*WHAT THE TASK REQUIRES*:
In the copy, include every record below exactly as it appears, but no pictures.

────────────────────────────────────────

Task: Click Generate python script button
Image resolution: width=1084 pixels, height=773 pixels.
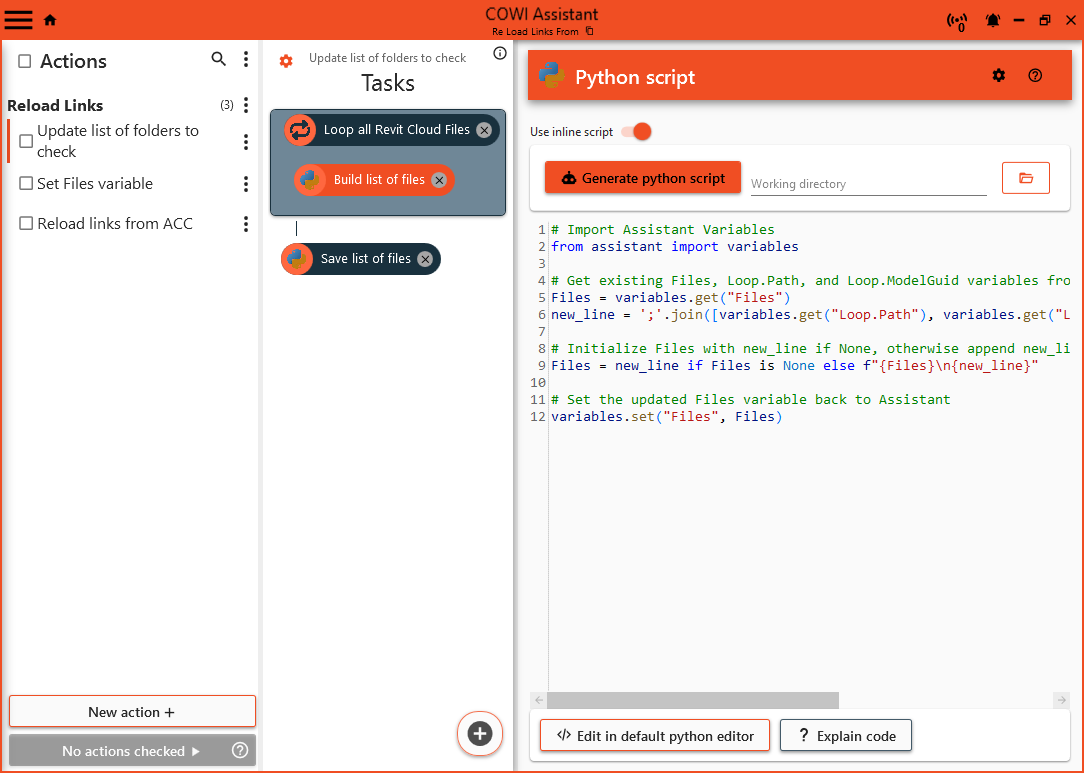Action: pyautogui.click(x=642, y=178)
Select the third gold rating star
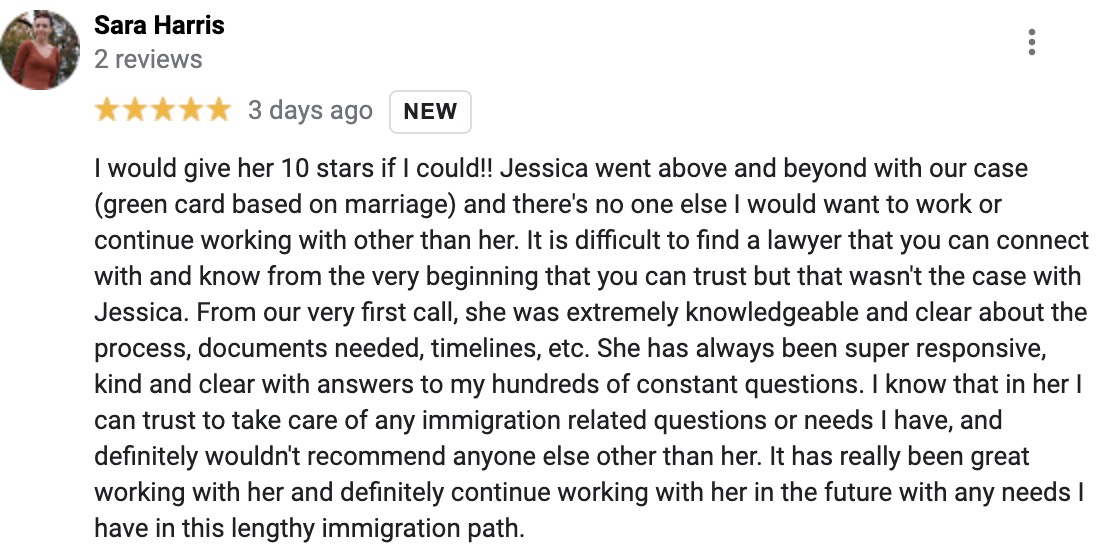Screen dimensions: 1104x556 [x=162, y=110]
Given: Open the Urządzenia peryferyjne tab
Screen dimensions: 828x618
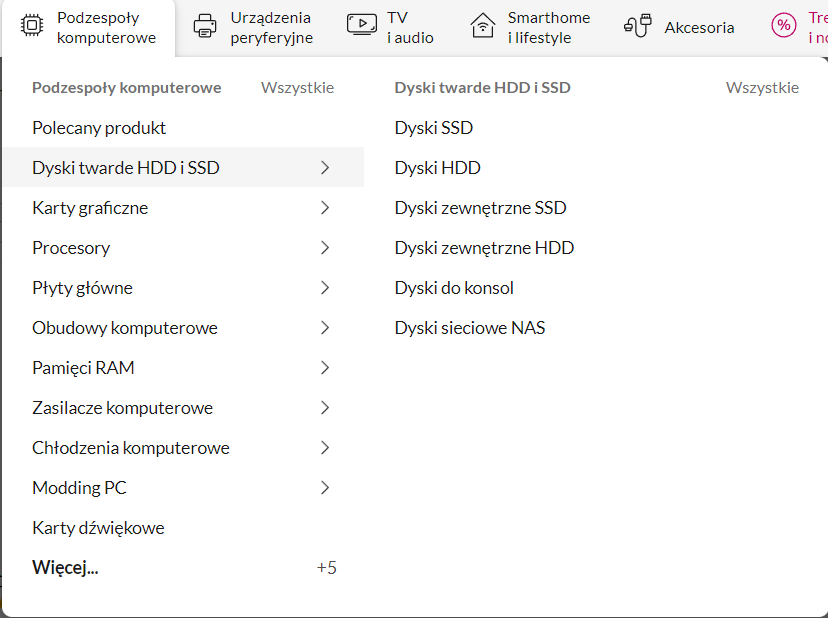Looking at the screenshot, I should click(270, 28).
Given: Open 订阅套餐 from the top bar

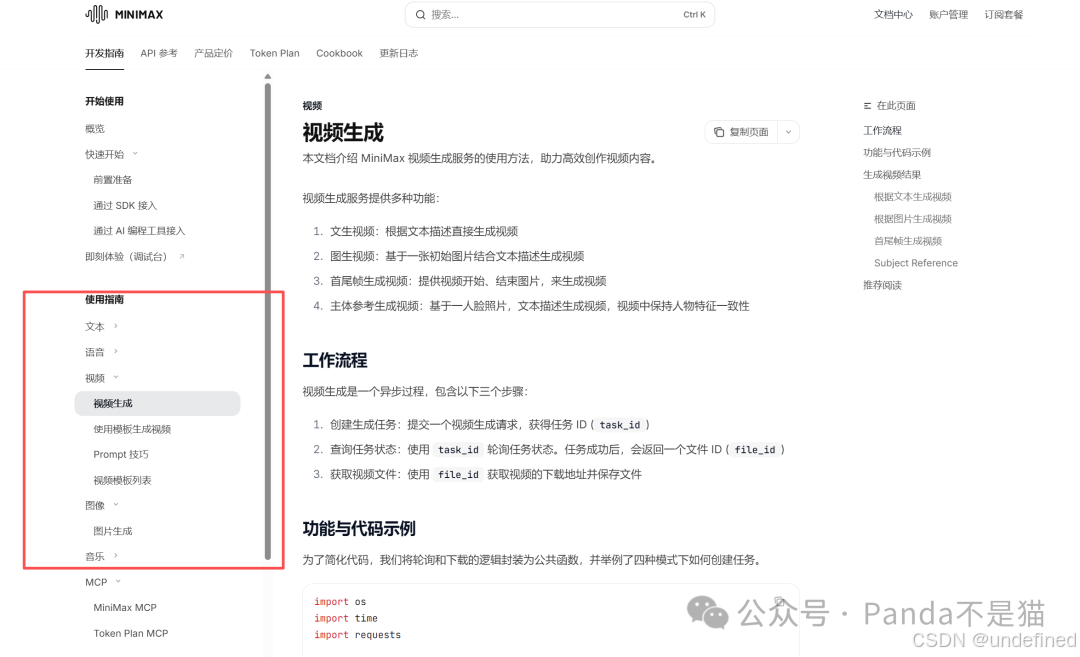Looking at the screenshot, I should pos(1003,13).
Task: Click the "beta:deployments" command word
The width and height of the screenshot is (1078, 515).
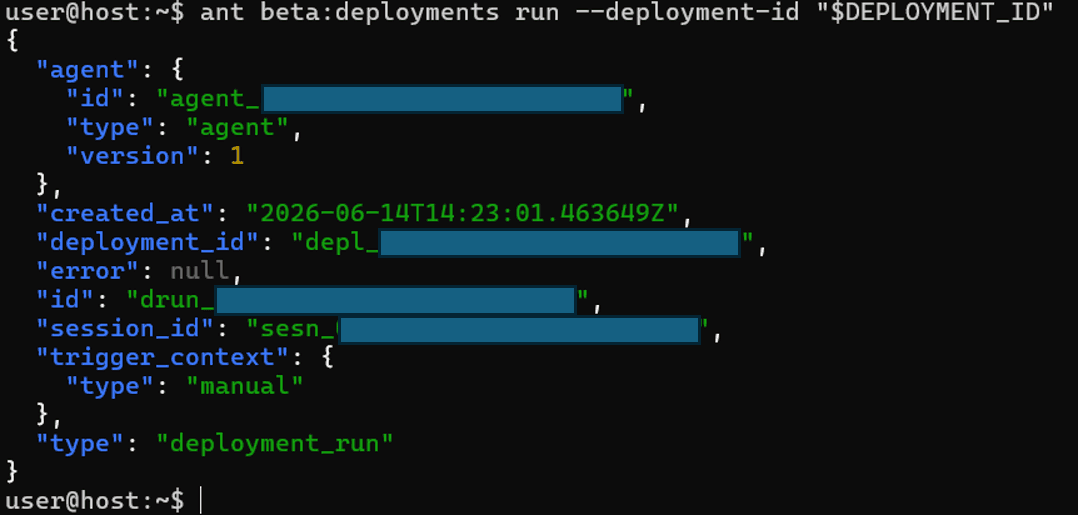Action: click(380, 12)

────────────────────────────────────────

*ANSWER SECTION*:
Task: Click Generate python script button
Image resolution: width=1084 pixels, height=773 pixels.
Action: pyautogui.click(x=642, y=178)
Select the third gold rating star
Screen dimensions: 1104x556 [x=162, y=110]
Given: Open the Urządzenia peryferyjne tab
Screen dimensions: 828x618
Looking at the screenshot, I should click(270, 28).
Given: Open 订阅套餐 from the top bar

Looking at the screenshot, I should pos(1003,13).
Task: Click the "beta:deployments" command word
The width and height of the screenshot is (1078, 515).
Action: click(380, 12)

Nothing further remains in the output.